Additionally, the petitioners argue that with new money added each year to the basic education fund, and, thus, applicable to be apportioned by the fair funding formula, some of that money is already earmarked to certain districts.
Mark Price, a labor economist with the Keystone Research Project, wrote in his affidavit about a law signed in 2017 that will add $14 million annually to the low-wealth Erie City School District, claiming that money will come from the $100 million added to the basic education funds for 2018-19. Additionally, with the signing of Act 35, emergency funds in the amount of $3 million and $12 million will be awarded annually to the base funding of financially-distressed Wilkinsburg and Chester Upland school districts, respectively.
Because the state funds approximately 35 percent of public education, school districts rely overwhelmingly on their local tax bases to supplement their budgets. The argument shows that the seven petitioning districts spend an average $9,900 per student, lower than the average $15,748 spent by the state’s 100 wealthy districts. The gap in average per student spending from 2013 and 2017 by the 100 hundred poorest districts and wealthiest districts is reported to have increased from $3,000 to almost $3,800.
Further, the petitioners’ equalized tax millage rates are substantially higher than the richer districts with William Penn having the highest in Delaware County and among its co-petitioners by at least four millage points.
“As a result (of inadequate funding), low-wealth districts continue to pay higher taxes while having radically less to spend on the State’s neediest students,” read the argument.
The argument added, “But because the BEF ‘base’ is fixed in perpetuity and excluded from the formula, many lowwealth districts will continue to get less than the General Assembly’s own formula holds they are entitled to.”
Attorney Michael Churchill of the Public Interest Law Center said in a prepared statement after the response was filed that only the most wealthy districts can make up for financial drain while poorer district have the highest tax and struggle to provide the most basic resources.
“Any suggestion that the Legislature fixed these problems with the formula is absurd,” he said. “If the Legislature continues to shortchange schools, a child’s opportunities will continue to be determined by the accident of their zip code.”
Lawyers said in their argument that each delay in proceedings to go to trial there is only a minor change in yearly appropriations for education.
“While such an argument (for mootness) might have merit if Act 35 had actually remedied Respondents’ ongoing constitutional violations and solved the funding problems identified in the Petition,” read a portion of the response,” Act 35 did no such thing. Indeed, contrary to Respondents’ repeated assertions, Act 35 did not ‘replace’ or ‘supplant’ the school funding scheme. It enshrined the existing scheme’s inadequacy and inequity in perpetuity.”
The conclusion said that children in low-wealth districts will continue to attend crumbling schools with outdated teaching materials and limited access to basic resources like librarians and nurses.
“These children and their school districts continue to have a stake in the outcome of this lawsuit, which aims to remedy those problems and the State’s ongoing constitutional violations. Accordingly, the Court should deny Senator Scarnati’s mootness application and permit this case to move swiftly toward trial.”
Mootness was the only preliminary objection Commonwealth Court Judge Robert Simpson completely upheld in a memorandum opinion he released in May that allowed the petitioners 60 days to file a response. Simpson overruled objections brought by the state’s executive-level respondents in regard to sovereign immunity and separation of powers doctrine, but he allowed limited discovery on constitutional rights and judicial scrutiny to be applied in the case. The latter two objections will eventually be overruled outright.

◆ **TASK REQUIREMENTS**
Based on the school funding article, say whether each statement agrees with it. Answer yes or no for each, and quote the deciding words.
(a) The seven petitioning districts spend an average of $9,900 per student.
(b) Under Act 35, Wilkinsburg receives $12 million annually.
(c) Judge Simpson upheld the objection on sovereign immunity.
Rely on the school funding article alone, with no outside sources.

◆ **DATASET ENTRIES**
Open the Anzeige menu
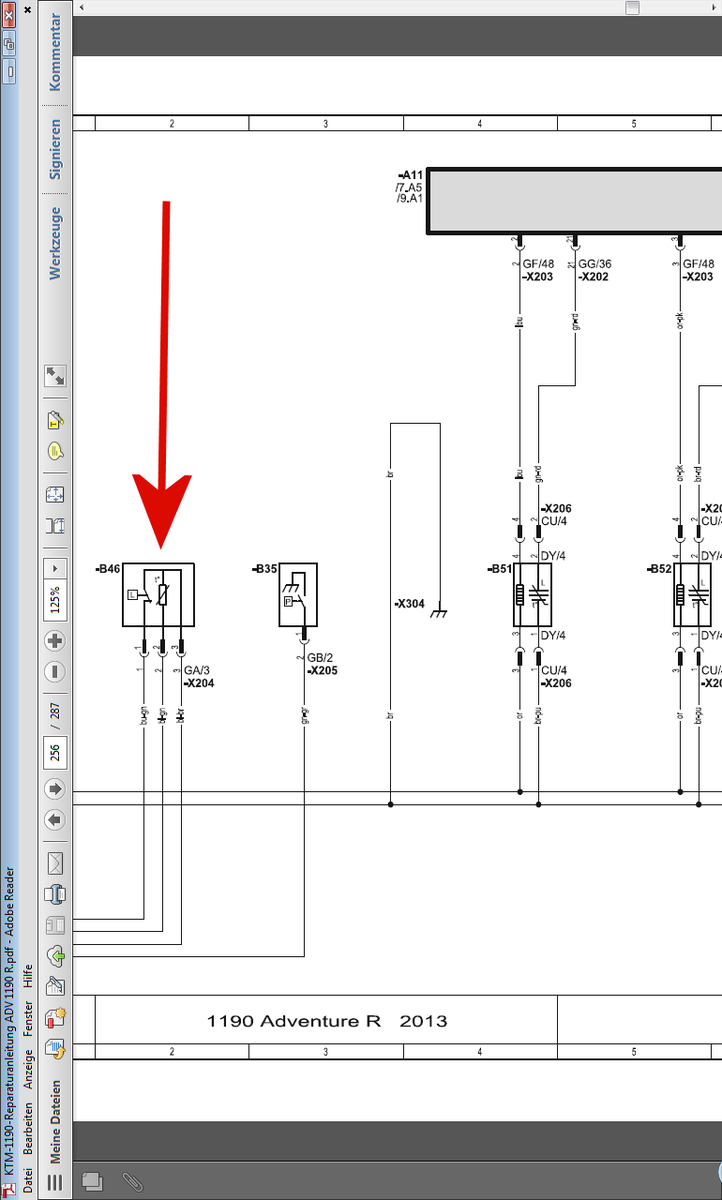 (x=28, y=1070)

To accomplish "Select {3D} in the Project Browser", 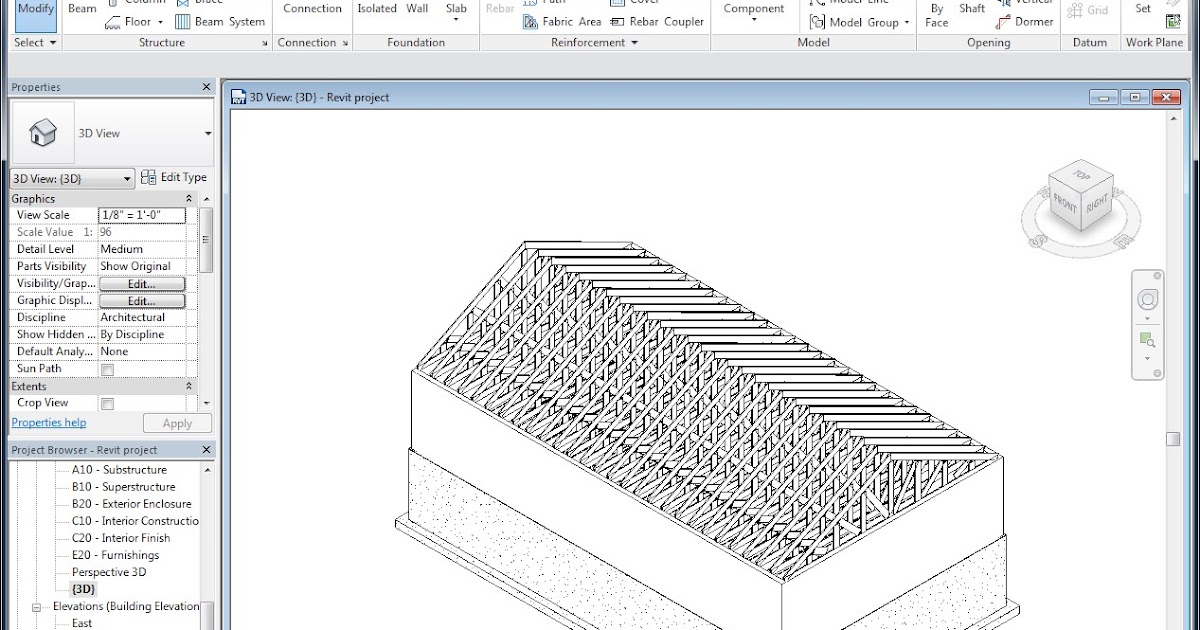I will point(84,589).
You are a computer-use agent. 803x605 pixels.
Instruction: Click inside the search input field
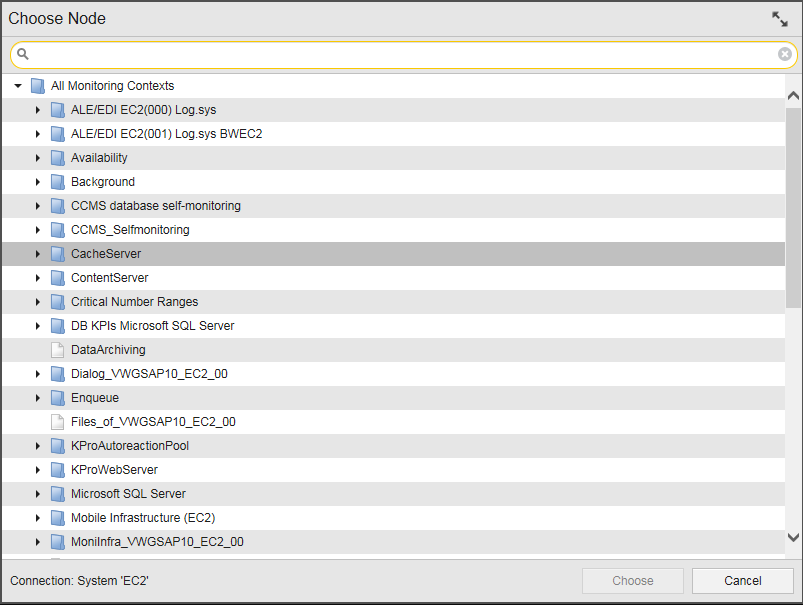404,54
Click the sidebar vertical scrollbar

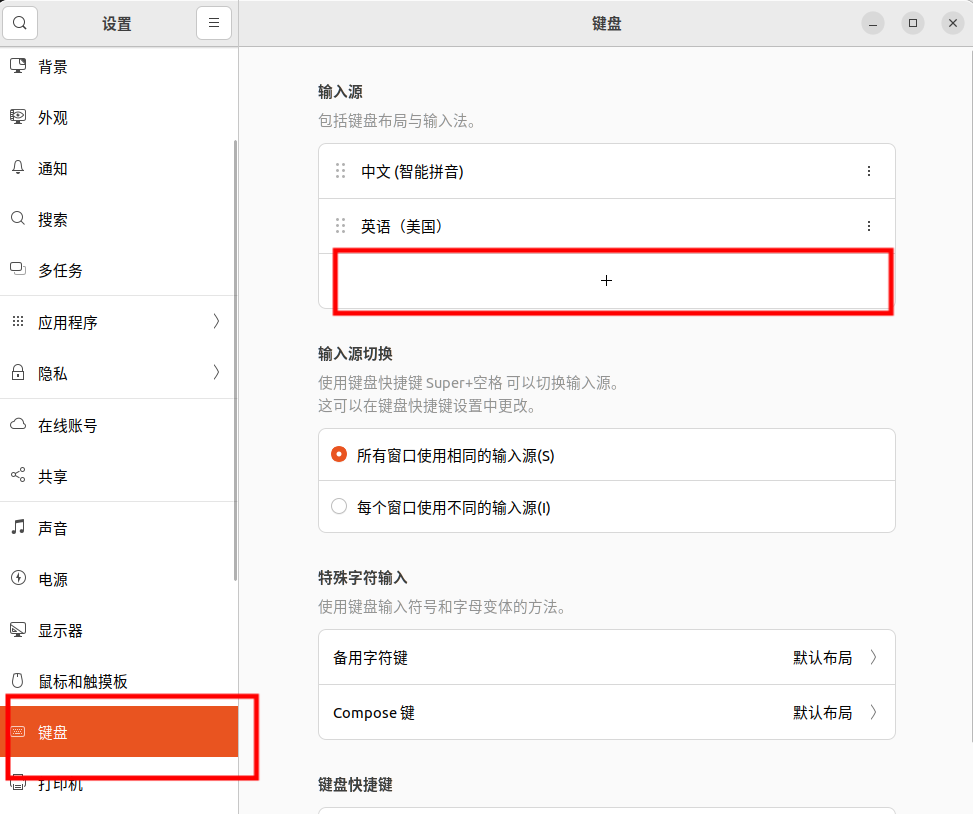point(235,360)
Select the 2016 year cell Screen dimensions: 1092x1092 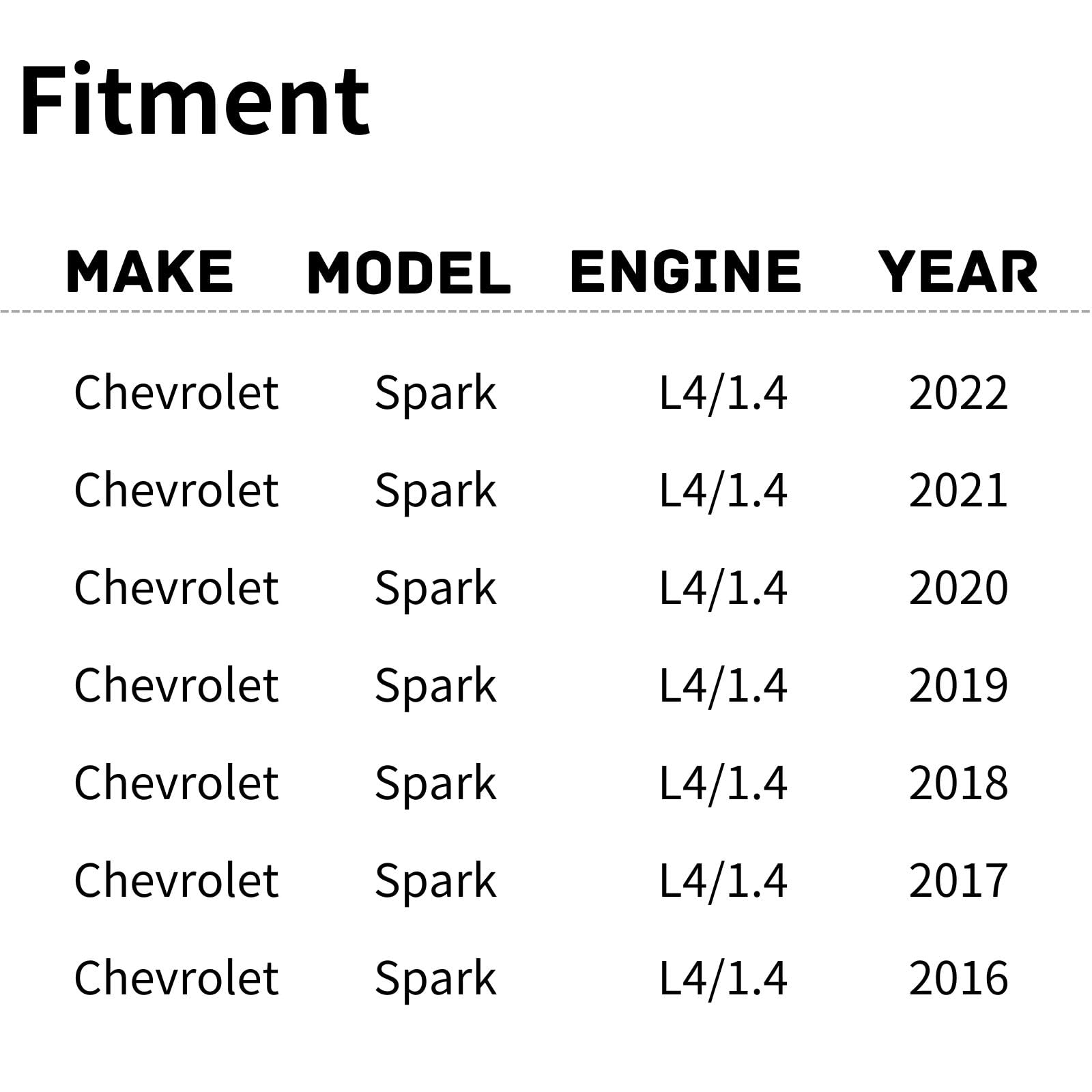coord(958,979)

◆ **SOLUTION TO THE PROBLEM**
(a) Yes: "the seven petitioning districts spend an average $9,900 per student"
(b) No: "emergency funds in the amount of $3 million and $12 million will be awarded annually to the base funding of financially-distressed Wilkinsburg and Chester Upland school districts, respectively"
(c) No: "Simpson overruled objections brought by the state’s executive-level respondents in regard to sovereign immunity and separation of powers doctrine"